**INSTRUCTIONS FOR THE TASK:**
Rewrite the data from the line containing "The height and" through the end, swapping "screenshot" for "image" and changing nothing else. Give only that part, and omit the pictures.

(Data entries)
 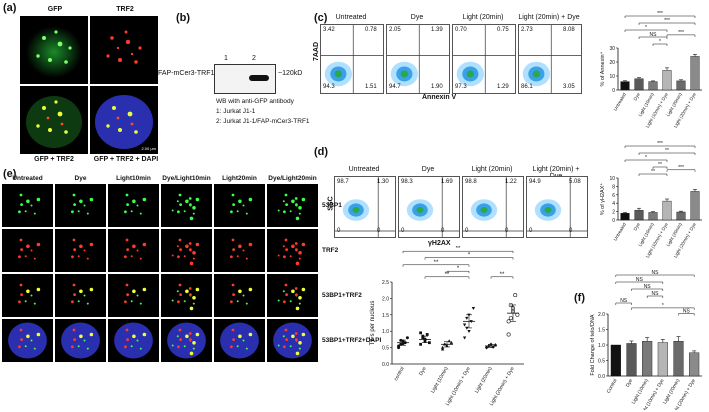 What do you see at coordinates (461, 30) in the screenshot?
I see `c-flow-quadrant-ul-2: 0.70` at bounding box center [461, 30].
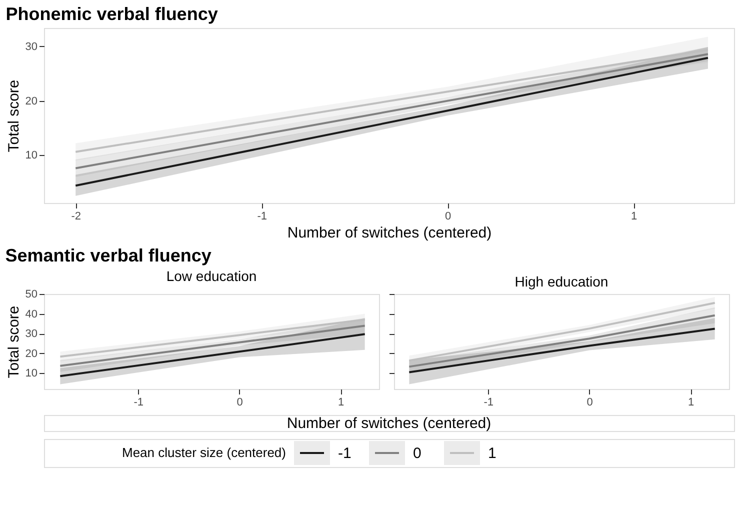  I want to click on legend-label: 0, so click(418, 454).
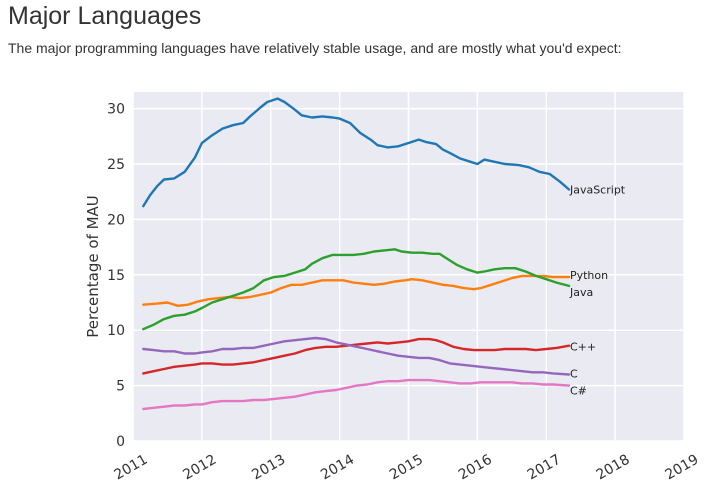 Image resolution: width=705 pixels, height=486 pixels. What do you see at coordinates (93, 266) in the screenshot?
I see `y-axis-label: Percentage of MAU` at bounding box center [93, 266].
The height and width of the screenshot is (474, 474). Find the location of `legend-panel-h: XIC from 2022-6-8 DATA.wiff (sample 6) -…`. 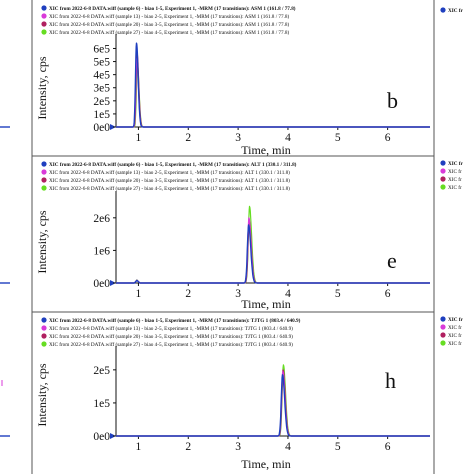

legend-panel-h: XIC from 2022-6-8 DATA.wiff (sample 6) -… is located at coordinates (171, 332).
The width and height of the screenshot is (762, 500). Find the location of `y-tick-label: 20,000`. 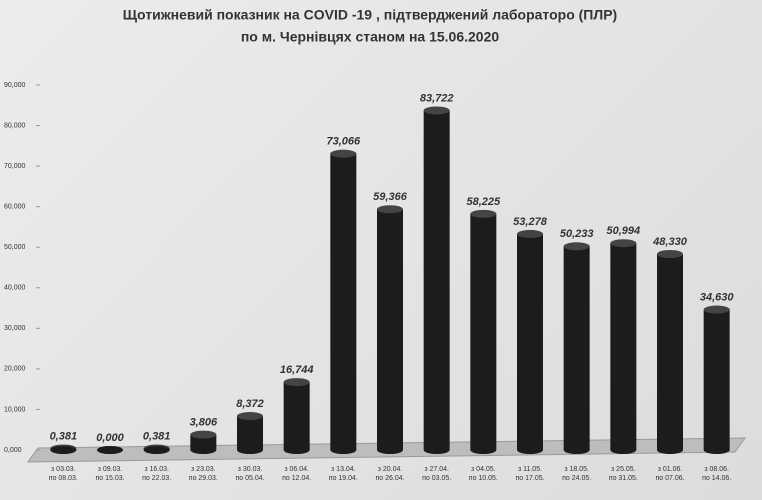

**OUTPUT BELOW:**
The height and width of the image is (474, 474). Find the location of `legend-panel-h: XIC from 2022-6-8 DATA.wiff (sample 6) -…`. 

legend-panel-h: XIC from 2022-6-8 DATA.wiff (sample 6) -… is located at coordinates (171, 332).
The width and height of the image is (762, 500). Find the location of `y-tick-label: 20,000`. 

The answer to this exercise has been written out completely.